**Text excerpt:**
The idea of playing a vile racial slur in competition, maybe even while facing a non-white opponent, is shocking to most of us. But the technical abidance of such moves is a glimpse into the psychosis of top-tier Scrabble.

The fact is, you don’t become a Scrabble champion by memorizing definitions — you win by memorizing spellings. The meanings of words are just excess baggage, because they don’t factor into the score. There’s no bonus for particularly refined vocabulary. In a game supposedly centered on language, this is kind of… twisted. And it helps to explain why apparently quite a few NASPA members argued for their right to use the N-word, as well as other racist, homophobic, transphobic, anti-Semitic and body-shaming epithets: Of some 1,000 “heartfelt responses” to a poll conducted by the organization, about half were against the revision. Some people replied with “white supremacist screeds,” and some members “threatened to leave the association if a single word were removed,” the group noted in a statement.

Sounds extreme.

The philosophical sticking point (at least for those who aren’t openly professing their bigotry) is that for the purposes of a professional Scrabble matchup, the referents of words do not exist. Instead, words are held in a vacuum apart from their usage and sometimes vicious connotations. Therefore, it’s impossible to be offended by a swear or a slur in this setting. Except the only reason those words are playable in the first place is because they arose in the cultural lexicon, since they do mean something — and that something can be as toxic as the entire legacy of American racism.

You can’t really separate the N-word from its role in dehumanization and hate if you refuse to engage with its history (as, for example, a hip-hop artist might). Declaring it somehow null within the world of Scrabble is just preposterous.

And wait, there’s more!

The weirdest part of the letter from John Chew, CEO of NASPA, was the olive branch held out to the most regressive members. “Yes, I even love that we have racists in the game,” he wrote. “It says so much about the power of our game and our community that even racists — not just the hardcore ones that actively spread their toxic hatred, but the softer ones who stand by rather than get involved, who say ‘I’m not offended, why should they be?’ or ‘If you can’t accept that the words have no meaning, you’re not welcome,’ or ‘If I’m not offended, why should you be?’ — can set aside their deep-seated beliefs to spend time playing a board game with people who do not share those beliefs.”

**Source data:**
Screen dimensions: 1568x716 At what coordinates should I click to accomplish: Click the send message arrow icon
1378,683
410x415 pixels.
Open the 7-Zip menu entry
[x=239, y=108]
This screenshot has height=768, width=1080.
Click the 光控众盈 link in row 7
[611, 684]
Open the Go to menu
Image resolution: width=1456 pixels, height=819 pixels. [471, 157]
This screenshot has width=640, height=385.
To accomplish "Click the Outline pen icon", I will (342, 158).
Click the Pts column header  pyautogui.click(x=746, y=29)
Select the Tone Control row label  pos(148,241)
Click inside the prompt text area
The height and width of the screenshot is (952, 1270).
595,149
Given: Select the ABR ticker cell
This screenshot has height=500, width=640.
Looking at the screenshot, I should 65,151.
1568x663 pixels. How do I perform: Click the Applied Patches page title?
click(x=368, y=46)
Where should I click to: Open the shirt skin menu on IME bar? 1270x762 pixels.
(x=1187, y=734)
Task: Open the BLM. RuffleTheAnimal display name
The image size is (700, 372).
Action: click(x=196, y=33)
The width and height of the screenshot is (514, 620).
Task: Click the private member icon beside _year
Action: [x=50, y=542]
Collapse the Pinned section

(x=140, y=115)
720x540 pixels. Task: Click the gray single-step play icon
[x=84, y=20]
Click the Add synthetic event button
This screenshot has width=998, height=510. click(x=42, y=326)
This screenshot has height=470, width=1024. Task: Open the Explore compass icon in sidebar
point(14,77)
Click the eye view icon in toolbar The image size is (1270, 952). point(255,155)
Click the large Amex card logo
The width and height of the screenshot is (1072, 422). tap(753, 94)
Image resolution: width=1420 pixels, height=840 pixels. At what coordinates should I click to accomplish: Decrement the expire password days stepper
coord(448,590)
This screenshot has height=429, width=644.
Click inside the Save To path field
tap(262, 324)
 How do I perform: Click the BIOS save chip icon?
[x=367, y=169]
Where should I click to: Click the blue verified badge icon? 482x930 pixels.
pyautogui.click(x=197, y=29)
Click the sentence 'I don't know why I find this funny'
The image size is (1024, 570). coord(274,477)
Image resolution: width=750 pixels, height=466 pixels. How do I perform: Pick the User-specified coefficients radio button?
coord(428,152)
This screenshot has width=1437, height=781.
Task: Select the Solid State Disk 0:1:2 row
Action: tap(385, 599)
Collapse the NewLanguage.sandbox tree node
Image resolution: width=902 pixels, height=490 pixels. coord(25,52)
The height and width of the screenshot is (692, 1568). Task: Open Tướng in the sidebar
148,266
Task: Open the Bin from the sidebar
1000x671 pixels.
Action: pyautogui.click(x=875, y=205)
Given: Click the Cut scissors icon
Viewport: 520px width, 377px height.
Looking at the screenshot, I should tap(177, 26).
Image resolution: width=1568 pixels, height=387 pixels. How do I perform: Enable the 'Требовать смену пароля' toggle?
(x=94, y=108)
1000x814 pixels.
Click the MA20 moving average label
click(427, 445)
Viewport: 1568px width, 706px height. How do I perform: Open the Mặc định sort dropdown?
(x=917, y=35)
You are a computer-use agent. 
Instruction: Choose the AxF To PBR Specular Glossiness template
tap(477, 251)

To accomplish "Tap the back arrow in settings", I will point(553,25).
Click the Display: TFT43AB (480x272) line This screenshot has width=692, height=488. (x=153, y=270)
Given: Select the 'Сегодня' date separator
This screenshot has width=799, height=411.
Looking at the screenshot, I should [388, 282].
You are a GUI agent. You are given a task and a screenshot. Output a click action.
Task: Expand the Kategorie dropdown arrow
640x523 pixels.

**Work to complete:** Copy everything in the Scrabble text above from "You can’t really" down to "is just preposterous." without changing a word.

**Answer to this exercise:**
You can’t really separate the N-word from its role in dehumanization and hate if you refuse to engage with its history (as, for example, a hip-hop artist might). Declaring it somehow null within the world of Scrabble is just preposterous.